After months of buildup, England and Scotland will face off in Utrecht on Wednesday night as Group D joins the Euro 2017 party that is now already well under way.
With England expected to challenge for the overall spoils that come with tournament glory, a good start is critical toward a smooth path out of the group, but a stubborn and determined Scotland side stand in the Lionesses’ way.
England hasn’t won the first game of a major tournament under either Mark Sampson or his predecessor Hope Powell since the nation hosted the Euros in 2005, and the 34-year-old head coach is keen to put that run to an end.
“Every game here is a big game,” said Sampson. “It’s a small tournament and a small turnaround between matches so finding a way to win will be important.
“But we have to play the opponents that are in front of us and tomorrow it’s Scotland that stand in our way of a win.”

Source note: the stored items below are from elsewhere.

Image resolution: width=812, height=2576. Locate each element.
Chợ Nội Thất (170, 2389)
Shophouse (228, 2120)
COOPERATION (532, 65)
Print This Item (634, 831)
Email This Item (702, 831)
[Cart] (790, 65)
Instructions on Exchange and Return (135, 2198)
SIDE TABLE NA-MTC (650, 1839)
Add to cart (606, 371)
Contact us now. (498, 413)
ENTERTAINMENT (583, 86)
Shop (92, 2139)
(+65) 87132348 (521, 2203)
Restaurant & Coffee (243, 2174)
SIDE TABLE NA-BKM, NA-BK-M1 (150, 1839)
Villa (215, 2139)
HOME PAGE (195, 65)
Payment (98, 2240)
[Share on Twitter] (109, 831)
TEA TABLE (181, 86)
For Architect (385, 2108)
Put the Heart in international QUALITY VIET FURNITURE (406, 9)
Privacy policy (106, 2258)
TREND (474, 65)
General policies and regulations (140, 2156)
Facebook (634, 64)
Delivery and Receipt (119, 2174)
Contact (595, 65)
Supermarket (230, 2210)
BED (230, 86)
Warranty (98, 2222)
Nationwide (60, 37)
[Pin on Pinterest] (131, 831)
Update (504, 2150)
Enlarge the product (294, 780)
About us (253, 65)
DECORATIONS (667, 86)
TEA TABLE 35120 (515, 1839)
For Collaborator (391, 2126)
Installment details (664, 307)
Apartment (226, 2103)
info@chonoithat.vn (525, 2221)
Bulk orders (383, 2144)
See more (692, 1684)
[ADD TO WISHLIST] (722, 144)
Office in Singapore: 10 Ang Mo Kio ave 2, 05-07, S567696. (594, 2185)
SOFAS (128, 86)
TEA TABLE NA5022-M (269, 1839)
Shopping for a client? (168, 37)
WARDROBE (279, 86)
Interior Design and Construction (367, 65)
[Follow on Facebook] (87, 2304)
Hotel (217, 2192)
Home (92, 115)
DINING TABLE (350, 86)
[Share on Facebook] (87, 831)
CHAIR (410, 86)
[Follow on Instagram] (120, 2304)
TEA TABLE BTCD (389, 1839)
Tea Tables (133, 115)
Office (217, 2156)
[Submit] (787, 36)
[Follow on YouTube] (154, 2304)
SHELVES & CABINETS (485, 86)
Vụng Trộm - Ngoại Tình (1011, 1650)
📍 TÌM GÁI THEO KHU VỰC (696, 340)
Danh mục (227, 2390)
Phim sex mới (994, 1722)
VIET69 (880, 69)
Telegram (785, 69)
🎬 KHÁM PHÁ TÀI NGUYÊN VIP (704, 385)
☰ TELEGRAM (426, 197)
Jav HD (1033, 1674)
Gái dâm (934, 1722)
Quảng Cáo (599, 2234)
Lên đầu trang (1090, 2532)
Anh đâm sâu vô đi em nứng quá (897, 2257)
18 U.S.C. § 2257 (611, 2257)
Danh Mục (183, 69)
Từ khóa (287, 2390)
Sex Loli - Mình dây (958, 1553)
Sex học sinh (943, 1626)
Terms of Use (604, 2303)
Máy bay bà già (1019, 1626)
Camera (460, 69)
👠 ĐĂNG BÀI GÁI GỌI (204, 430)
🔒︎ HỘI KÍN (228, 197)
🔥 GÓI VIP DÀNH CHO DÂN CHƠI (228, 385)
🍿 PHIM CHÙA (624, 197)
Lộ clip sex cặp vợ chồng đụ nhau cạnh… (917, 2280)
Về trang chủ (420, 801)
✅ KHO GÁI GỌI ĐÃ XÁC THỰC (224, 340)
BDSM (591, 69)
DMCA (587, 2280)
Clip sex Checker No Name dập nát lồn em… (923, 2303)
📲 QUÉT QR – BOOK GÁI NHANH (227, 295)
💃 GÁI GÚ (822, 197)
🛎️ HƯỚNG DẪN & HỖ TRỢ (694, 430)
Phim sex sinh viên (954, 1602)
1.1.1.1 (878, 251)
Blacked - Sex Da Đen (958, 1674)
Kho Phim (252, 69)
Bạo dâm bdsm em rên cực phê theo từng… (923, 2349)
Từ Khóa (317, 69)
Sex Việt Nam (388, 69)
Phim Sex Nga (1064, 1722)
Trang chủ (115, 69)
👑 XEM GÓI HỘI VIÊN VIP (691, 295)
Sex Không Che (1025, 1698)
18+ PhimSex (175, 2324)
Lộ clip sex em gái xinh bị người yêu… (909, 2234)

With an in-form and exciting Spain side lying in wait a few days down the line, a negative result will make England’s chances of topping Group D much more difficult, but the boss is sure the right result will come if the team perform.
“We have to navigate this one and find a solution to ensure we come out on top. We have to get that performance level right; if we do, then the result will take care of itself.
“If we don’t get the performance right, we have to find a way to win because this isn’t an easy group.”
Sampson did confirm defender Casey Stoney will miss the match against Scotland but could be in contention for Sunday’s match against Spain in Breda.
For fellow defender Steph Houghton, there will be a number of familiar faces lining up in blue at the other end of the Stadion Galgenwaard when the teams walk out on Wednesday night.
While her Manchester City center back partner Jennifer Beattie will miss the tournament through injury, Houghton will be tasked with combating the threat of her other City teammate Jane Ross.
But the captain doesn’t believe it offers her or her teammates an advantage when it comes to walking away with the three points.
“I know what Jane likes to do and I know all her strengths and weaknesses, but ultimately they know all about us too,” said Houghton.
“They play against us as much as we play against them; we know Scotland have big players who can change games but we have to control what we can control, focus on ourselves, and make sure we come back with the three points.”